While storing variant data can be a simple matter, keeping that stored collection up-to-date is not. Mutation nomenclature versioning, reference sequences, and scientific discovery all contribute to the ever-changing nature of variant data. One fairly representative example can be seen in the evolving nature of the ARSA variants. A number of these variants are disease-causing and can lead to Metachromatic Leukodystrophy (MLD). A study by Cesani, et al. in 2015 focused on an updated recommendation in mutation nomenclature guidelines to ascribe the A of the first ATG translational initiation codon as nucleotide +1. They found that most ARSA variants had been reported before this recommendation was made and were described based on the processed mature protein, which differs from the translated protein in six nucleotides at the 5′-terminus of the cDNA sequence and two amino acids at the N-terminus. One example they cited was that the common autosomal dominant-causing variant that had been historically referred to as 1277C>T (Pro426Leu), should be named c.1283C>T (p.Pro428Leu) 2. This is one of the thousands of instances that highlight the arduous burden of keeping variant data current.
One popular software tool to support research on variant data is the Leiden Open Variation Database (LOVD) 3. The database was initially created in 2004, with LOVD 2.0 being released in 2007 and the current 3.0 version being released in 2012. This service provides local access to an immense amount of gene/disease annotations with the data all linked to a centralized online LOVD database. While local records can be added using submission templates, there is limited flexibility for custom columns, no support for merging records, no synonymous HGVS record detection, and limited history tracking of edits made to the data.

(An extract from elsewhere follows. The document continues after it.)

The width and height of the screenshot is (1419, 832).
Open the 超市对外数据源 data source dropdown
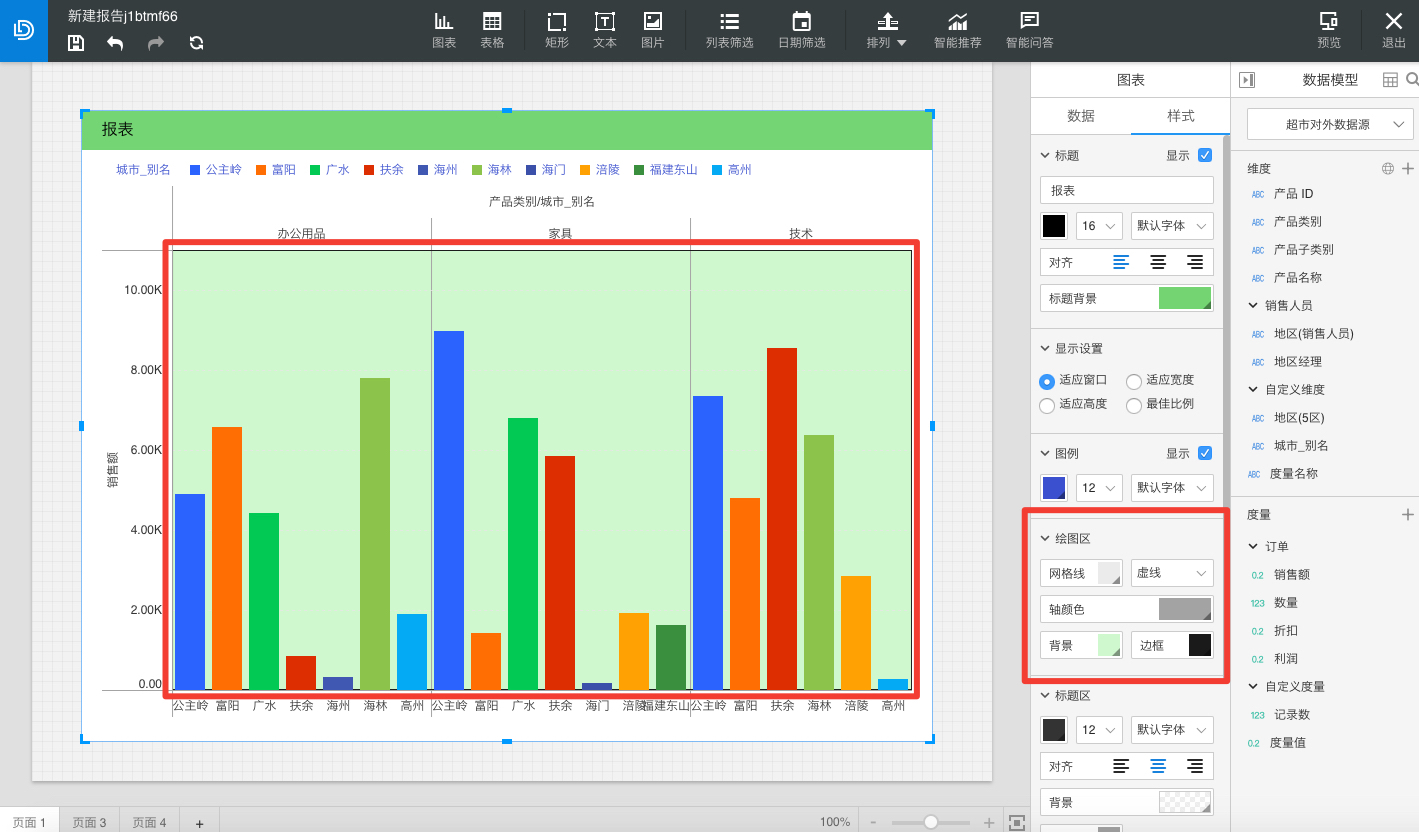1330,124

There are also a growing number of public genetic variant databases, which include insightful annotations.ClinVar 4, ClinGen 5, dbSNP 6, dbVar 7, HGMD 8, gnomAD 9, CIViC 10,OMIM 11, and COSMIC 12all fill particular niches in the field of medical genetics and have independent funding and partnerships. There have also been REST-based tools created to provide mapping services across the different identifiers used by these databases. The ClinGen Allele Registry 13 andMyVariant.info 14 are two predominant tools that offer this service. These tools allow interested parties to query the “current” knowledge about a particular variant and benefit from synonym detection and a rich result drawn from across the several databases. These public services are widely used by the research community but are single-query based and not designed for the longitudinal maintenance of local variant collections.

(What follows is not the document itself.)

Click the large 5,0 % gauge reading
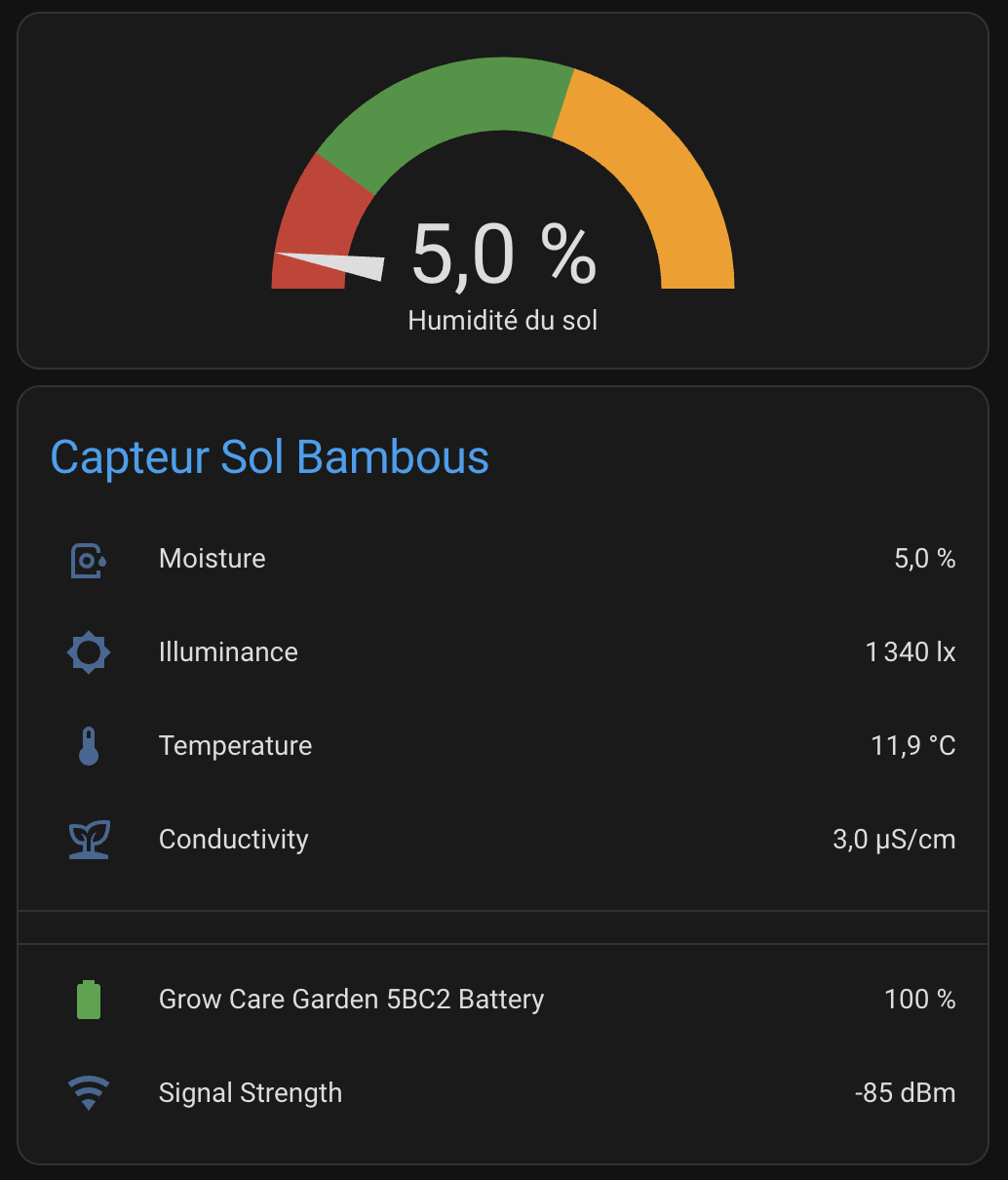Screen dimensions: 1008x1180 503,256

The Variation Representation Specification (VRS) is being developed by the Global Alliance for Genomics and Health (GA4GH)15. Currently in its second major version, 1.1, VRS makes several contributions: a terminology and information model that ensures the precise computational definitions for biological concepts in fields, semantics, objects, and object relationships; a machine-readable schema to enable language-agnostic tests for ensuring compliance to the information models; various conventions that promote reliable data sharing, such as fully justified allele normalization; globally unique computed identifiers that allow data providers and consumers to computationally generate consistent, globally unique identifiers for variation without a central authority; and a python implementation that demonstrates the proper implementation of the specification and facilitates the translation of existing variant representations into VRS. The addition of VRS identifiers to any variant collection will prove to be critical as the variant community moves toward a more computationally stringent system of linking variant knowledge and exchanging variant data across institutions.
This study had two main objectives. The first was to analyze the HCI variant dictionary and discover trends that might indicate needs not currently filled. The second was to create an open-source and institution-agnostic tool to address these needs and otherwise facilitate the management of variant collections.